Controindicazioni: quando non dev'essere usato Mepivacaina Accord (mepivacaina cloridrato)


  • Ipersensibilità al principio attivo o ad uno qualsiasi degli eccipienti.
  • Gravi disturbi del sistema di conduzione cardiaco.
  • Insufficienza cardiaca acuta scompensata.
  • Anestesia paracervicale in ostetricia.
  • Iniezioni intravascolari
In aggiunta, si deve tenere conto di controindicazioni particolari per l'anestesia epidurale, come:

  • ipovolemia non corretta
  • pressione intracranica elevata
  • patologia acuta del SNC, come meningite, tumori, poliomelite e sanguinamento intracranico, convulsioni o epilessia non controllata.
  • stenosi spinale, malattia spinale attiva (come spondilite, tubercolosi e tumori) e trauma spinale (come la frattura)
  • Setticemia
  • Anemia perniciosa combinata a modifiche degenerative della colonna vertebrale
  • Infezione al sito di iniezione
  • Disturbo della coagulazione o trattamento anticoagulante (ad eccezione di eparina a basso dosaggio).
  • Shock cardiogeno o ipovolemico



Mepivacaina Accord (mepivacaina cloridrato) può essere usato durante la gravidanza e l'allattamento?


Gravidanza

Sulla base di un utilizzo prolungato, anestetici dello stesso tipo di mepivacaina sono considerati ragionevolmente sicuri per l'uso nelle donne in gravidanza.

Studi retrospettivi su donne in gravidanza che hanno ricevuto anestetici locali per la chirurgia d'urgenza all'inizio della gravidanza non hanno dimostrato che gli anestetici locali siano causa di difetti di nascita.

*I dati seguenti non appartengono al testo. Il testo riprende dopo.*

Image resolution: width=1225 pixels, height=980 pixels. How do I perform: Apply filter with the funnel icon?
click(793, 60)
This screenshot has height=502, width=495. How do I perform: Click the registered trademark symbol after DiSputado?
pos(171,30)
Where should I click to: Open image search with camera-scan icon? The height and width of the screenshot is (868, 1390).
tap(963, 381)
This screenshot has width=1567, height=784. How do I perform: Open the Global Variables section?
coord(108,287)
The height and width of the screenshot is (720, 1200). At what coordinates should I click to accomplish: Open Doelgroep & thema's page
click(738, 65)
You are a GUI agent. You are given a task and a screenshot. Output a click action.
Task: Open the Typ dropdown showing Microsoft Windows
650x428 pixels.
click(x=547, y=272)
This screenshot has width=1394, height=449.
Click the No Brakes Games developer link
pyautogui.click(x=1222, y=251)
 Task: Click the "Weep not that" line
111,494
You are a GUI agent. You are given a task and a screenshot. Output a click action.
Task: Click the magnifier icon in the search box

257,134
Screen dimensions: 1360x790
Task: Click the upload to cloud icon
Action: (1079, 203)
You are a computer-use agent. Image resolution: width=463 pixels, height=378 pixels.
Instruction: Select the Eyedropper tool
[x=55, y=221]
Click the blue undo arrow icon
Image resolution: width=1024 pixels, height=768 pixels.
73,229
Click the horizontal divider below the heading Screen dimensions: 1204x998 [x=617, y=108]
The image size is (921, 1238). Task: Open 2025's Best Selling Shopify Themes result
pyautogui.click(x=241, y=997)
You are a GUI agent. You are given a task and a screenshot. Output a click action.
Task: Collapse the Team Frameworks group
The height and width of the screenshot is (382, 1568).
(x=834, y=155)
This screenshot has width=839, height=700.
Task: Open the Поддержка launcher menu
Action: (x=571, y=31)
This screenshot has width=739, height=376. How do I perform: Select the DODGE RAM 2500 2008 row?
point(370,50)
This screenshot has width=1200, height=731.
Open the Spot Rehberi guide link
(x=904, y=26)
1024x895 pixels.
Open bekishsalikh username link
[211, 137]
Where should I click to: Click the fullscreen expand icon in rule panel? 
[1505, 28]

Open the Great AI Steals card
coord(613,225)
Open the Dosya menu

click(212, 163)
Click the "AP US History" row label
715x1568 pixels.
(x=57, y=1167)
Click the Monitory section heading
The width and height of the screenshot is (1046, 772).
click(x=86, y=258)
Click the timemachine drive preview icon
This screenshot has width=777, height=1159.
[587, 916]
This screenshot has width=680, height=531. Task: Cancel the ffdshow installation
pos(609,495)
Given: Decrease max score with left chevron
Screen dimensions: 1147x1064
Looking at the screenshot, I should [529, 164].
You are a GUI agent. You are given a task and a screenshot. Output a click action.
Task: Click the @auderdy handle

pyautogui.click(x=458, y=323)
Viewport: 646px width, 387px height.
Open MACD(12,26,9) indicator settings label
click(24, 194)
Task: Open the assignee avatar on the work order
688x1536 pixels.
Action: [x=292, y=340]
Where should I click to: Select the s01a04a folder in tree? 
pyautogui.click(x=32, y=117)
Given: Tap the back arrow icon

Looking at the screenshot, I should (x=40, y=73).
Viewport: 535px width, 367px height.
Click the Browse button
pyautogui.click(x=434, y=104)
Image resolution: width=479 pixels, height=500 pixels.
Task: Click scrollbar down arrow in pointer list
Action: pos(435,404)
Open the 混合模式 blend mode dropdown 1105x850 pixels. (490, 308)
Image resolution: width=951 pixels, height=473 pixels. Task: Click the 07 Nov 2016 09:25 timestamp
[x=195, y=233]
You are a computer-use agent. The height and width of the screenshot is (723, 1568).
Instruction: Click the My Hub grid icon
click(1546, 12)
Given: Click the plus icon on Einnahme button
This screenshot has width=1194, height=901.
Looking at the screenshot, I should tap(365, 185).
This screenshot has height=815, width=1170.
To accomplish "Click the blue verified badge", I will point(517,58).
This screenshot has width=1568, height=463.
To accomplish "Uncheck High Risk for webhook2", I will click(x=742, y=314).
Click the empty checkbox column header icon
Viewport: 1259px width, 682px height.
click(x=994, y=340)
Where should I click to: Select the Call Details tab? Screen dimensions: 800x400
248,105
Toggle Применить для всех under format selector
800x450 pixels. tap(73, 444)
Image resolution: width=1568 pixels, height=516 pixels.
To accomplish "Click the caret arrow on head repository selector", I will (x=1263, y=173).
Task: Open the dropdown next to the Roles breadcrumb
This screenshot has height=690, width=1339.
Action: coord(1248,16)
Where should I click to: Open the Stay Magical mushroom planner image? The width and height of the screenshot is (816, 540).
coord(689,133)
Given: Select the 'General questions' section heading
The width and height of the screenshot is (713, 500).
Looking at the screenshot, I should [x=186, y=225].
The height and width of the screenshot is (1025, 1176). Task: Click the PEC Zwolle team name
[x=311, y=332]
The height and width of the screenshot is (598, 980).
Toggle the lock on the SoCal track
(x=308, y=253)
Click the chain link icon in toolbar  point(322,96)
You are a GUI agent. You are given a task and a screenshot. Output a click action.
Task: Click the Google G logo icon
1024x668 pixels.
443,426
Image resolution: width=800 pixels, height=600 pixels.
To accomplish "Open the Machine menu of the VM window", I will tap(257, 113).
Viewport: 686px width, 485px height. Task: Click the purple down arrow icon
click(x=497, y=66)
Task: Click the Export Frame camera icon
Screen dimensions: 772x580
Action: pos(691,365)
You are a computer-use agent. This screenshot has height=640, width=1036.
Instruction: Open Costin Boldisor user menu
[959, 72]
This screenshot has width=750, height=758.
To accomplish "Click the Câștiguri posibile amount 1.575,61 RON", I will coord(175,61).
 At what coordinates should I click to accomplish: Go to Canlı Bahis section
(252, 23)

Tuttavia, non sono stati condotti studi controllati nelle donne in gravidanza. Inoltre, non sono stati effettuati studi adeguati con mepivacaina sulla riproduzione animale. Pertanto, si deve usare cautela prima di somministrare questo anestetico durante le prime fasi di gravidanza.

Una possibile complicazione dell'utilizzo di Mepivacaina Accord in ostetricia è l'insorgenza di ipotensione arteriosa nella madre.

A seguito di blocco paracervicale con mepivacaina cloridrato durante il parto, sono stati osservati sintomi di intossicazione nei neonati: spesso bradicardia (dal 20 al 30% di feti senza fattori di rischio, il 60% di feti con fattori di rischio), in alcuni casi crisi tonico-cloniche, arresto respiratorio, ipotensione, midriasi con reazione assente alla luce. L'uso del blocco paracervicale in ostetricia è controindicato. Per ragioni farmacocinetiche (rischio di accumulo sistemico) mepivacaina cloridrato non è il farmaco di scelta per l'anestesia epidurale in ostetricia.

Mepivacaina Accord attraversa la placenta per semplice diffusione. Il rapporto di concentrazione nel sangue embriofetale rispetto alla concentrazione nel sangue materno è 0,46:2,9.

Allattamento

Non è noto se gli anestetici locali sono escreti nel latte umano.

Poiché molti farmaci sono escreti nel latte umano, si deve prestare cautela quando si somministra mepivacaina a donne che allattano. In caso di somministrazione necessaria durante l'allattamento, l'allattamento al seno può essere ripreso dopo circa 24 ore dalla fine del trattamento.


Nota: Nel contenuto della scheda possono essere presenti dei riferimenti a paragrafi non riportati.